Nordirak: Zehntausende Menschen auf der Flucht vor Gotteskriegern des IS

Von Karin Leukefeld *

Mit der Einnahme des Ortes Karagosch im Nordirak haben Kämpfer des »Islamischen Staats« (IS) Zehntausende Menschen in die Flucht getrieben. Nach Angaben des chaldäischen Patriarchen vom Irak, Louis Sako, haben die Kämpfer in den Kirchen der mehrheitlich von Christen bewohnten Stadt Kreuze, religiöse Schriften und Bilder zerstört. Karagosch liegt wenige Kilometer südlich der Hauptverbindungsstraße zwischen Mossul und Erbil, der Hauptstadt der kurdischen Autonomiegebiete im Nordirak. Weder die irakische noch die kurdische Regierung seien in der Lage, die Menschen zu schützen, sagte Sako. »Wir rufen alle Völker guten Willens, den UN-Sicherheitsrat, die Europäische Union und Hilfsorganisationen auf, den Menschen in ihrer Todesnot zu helfen.«

Nach der Einnahme von Mossul durch die Gruppe, die sich damals noch »Islamischer Staat im Irak und in der Levante« (ISIS/ISIL) nannte, waren Zehntausende Menschen nach Karagosch geflohen in der Hoffnung, daß der Spuk in Mossul bald ein Ende haben würde. Das Gegenteil geschah. ISIL/ISIS rief einen »Islamischen Staat« aus und ordnete an, daß dieses fortan auch ihr Name sein solle. Weil die Kämpfer zusammen mit irakischen Widerstandskämpfern der früheren Baath-Partei und der westirakischen Stämme auftraten, erhofften sich viele eine »Revolution« gegen die von Nuri Al-Maliki dominierte Regierung in Bagdad.

Doch um Politik geht es dem »Islamischen Staat« nicht. IS terrorisiert die schwächsten und verletzlichsten Teile der über Jahrtausende gewachsenen Gesellschaften im Irak und in Syrien. Frauen werden gezwungen, im Haus zu bleiben, Christen, ihrem Glauben abzuschwören. Schiiten werden als »Ungläubige« ermordet. Kirchen und schiitische Moscheen werden ebenso zerstört, wie Denkmäler von Dichtern, Geistlichen oder historischen Persönlichkeiten aus vorislamischer Zeit.
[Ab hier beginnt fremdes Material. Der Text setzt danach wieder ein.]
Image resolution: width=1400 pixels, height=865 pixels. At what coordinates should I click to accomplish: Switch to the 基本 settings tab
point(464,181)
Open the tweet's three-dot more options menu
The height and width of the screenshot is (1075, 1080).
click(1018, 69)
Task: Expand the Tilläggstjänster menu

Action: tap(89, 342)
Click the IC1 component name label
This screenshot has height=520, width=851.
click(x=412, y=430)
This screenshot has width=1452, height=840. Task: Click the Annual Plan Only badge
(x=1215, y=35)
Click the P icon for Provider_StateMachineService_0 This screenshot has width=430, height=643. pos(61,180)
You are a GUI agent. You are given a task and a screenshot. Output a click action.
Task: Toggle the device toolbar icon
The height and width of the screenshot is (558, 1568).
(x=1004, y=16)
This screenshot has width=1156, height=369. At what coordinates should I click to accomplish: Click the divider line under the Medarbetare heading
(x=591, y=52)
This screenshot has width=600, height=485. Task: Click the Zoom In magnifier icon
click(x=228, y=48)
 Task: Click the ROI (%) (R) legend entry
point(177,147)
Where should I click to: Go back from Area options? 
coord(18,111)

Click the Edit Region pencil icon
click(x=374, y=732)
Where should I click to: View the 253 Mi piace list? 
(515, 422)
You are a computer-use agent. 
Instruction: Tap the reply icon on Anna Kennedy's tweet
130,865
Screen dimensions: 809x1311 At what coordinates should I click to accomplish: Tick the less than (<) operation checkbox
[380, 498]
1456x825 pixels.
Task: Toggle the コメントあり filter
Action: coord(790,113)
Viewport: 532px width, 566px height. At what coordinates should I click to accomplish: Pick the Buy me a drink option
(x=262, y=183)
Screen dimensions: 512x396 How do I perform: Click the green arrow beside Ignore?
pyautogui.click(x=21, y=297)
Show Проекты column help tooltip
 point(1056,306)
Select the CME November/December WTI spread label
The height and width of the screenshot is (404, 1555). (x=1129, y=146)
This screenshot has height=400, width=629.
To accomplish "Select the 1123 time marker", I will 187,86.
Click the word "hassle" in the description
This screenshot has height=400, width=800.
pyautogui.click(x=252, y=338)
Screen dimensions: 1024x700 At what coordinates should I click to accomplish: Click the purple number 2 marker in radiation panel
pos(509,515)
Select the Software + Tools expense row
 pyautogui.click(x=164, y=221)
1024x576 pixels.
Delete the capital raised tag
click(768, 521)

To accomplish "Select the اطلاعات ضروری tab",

In Sinjar (Nordirak) greifen die Gotteskrieger Jesiden an. In Salamiye, einer mehr als 5000 Jahre besiedelten Stadt in der syrischen Provinz Hama, ermordeten sie vor wenigen Tagen eine Familie, darunter zwei Kinder. Die Familie zählt zu der religiösen Minderheit der Ismailiten, einer Strömung des schiitischen Islam. In der kleinen Stadt Amerli südlich von Kirkuk leisten Kurden und Turkmenen, die zu einer schiitischen Minderheit zählen, Widerstand gegen einen »Islamischen Staat«, der ihnen aufgezwungen werden soll. Bereits 2007 war Amerli durch eine riesige Autobombe schwer verwüstet worden. Verantwortlich für den Anschlag, bei dem fast 200 Menschen starben, war der Vorläufer des heutigen IS. Damals nannte die Gruppe sich »Islamischer Staat im Irak«, ein Ableger der Al-Qaida im Irak.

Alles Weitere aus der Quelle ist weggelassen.